Note that ld will sometimes stuff everything into a single RWX segment
as a result, which is not desirable.

Unfortunately, without significant investment into historic linker
technologies (with external sorting and that kind of stuff), I don't
think it is viable to build 32-bit software natively in the near
future.  Maybe next year only a few packages will need exceptions, but
the number will grow with each month.  Building on 64-bit kernels will
delay the inevitable because more address space is available to user
space, but that's probably 12 to 18 month extended life-time for
native building.

Comment 17 Luke Kenneth Casson Leighton 2018-12-21 23:53:40 UTC

https://issues.guix.info/issue/33676

so we have a successful report that the advised option helps.

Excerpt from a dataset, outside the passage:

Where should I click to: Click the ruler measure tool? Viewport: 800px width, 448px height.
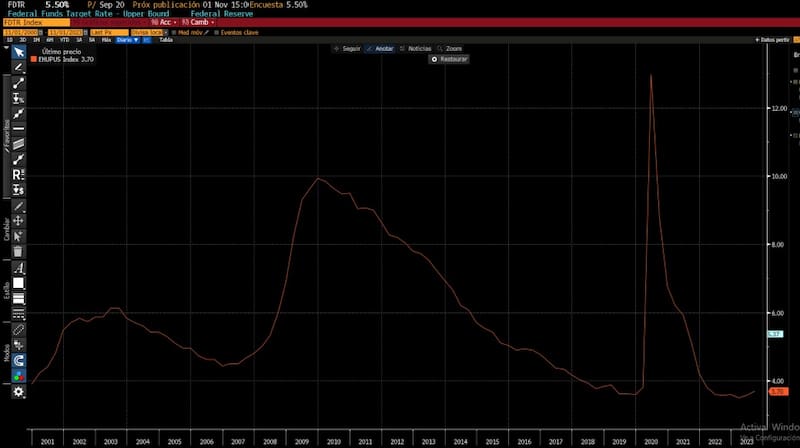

please note: the advised option is **NOT** repeat **NOT** a solution.
destroying all of the memory and throwing away useful information
cannot possibly be called a "solution".

ld *really does* need to make *optimal* use of memory, by restoring
the techniques that were used decades ago, and to use dynamic 
analysis of the amount of available *RESIDENT* memory, so as to
very very specifically avoid swapping.

Comment 18 H.J. Lu 2018-12-22 00:35:48 UTC

(In reply to Luke Kenneth Casson Leighton from comment #17)
> https://issues.guix.info/issue/33676
> 
> so we have a successful report that the advised option helps.
> 

Have you tried my users/hjl/pr18028 branch?

Comment 19 Luke Kenneth Casson Leighton 2018-12-22 01:24:43 UTC

(In reply to H.J. Lu from comment #18)
> (In reply to Luke Kenneth Casson Leighton from comment #17)
> > https://issues.guix.info/issue/33676
> > 
> > so we have a successful report that the advised option helps.
> > 
> 
> Have you tried my users/hjl/pr18028 branch?

 as i mentioned before, i (personally) do not have the resources
 to try anything out: i am acting as a go-between, to find people
 who *can* try out different branches.

 i took a look at the diffs:

 https://github.com/hjl-tools/binutils-gdb/compare/users/hjl/pr18028#diff-e65a96fc956244cba3a031705b7b737aR3484

 some comments:

 bfd/linker.c line 3492 - i see what's going on.  this is great,
 it *in principle* makes sure that the amount of memory used is
 not exceeded.

 bfd/linker.c line 3484 - this is completely arbitrary.  this is
 NOT repeat NOT, as i have already said, and repeat, NOT limited
 to 32 bit.  64-bit systems ALSO HAVE THE EXACT SAME PROBLEM.
 this test needs to be removed.

 ld/ldmain.c: line 275 - specifying half the memory is arbitrary.

 so, as i said: it is not enough.  what if the amount of memory
 used by other programs exceeeds half the available memory?

 conditions where that will occur immediately: make -j2.

 one ld process will take half the memory

 the other ld process will take half the memory.

 now BOTH processes will enter thrashing.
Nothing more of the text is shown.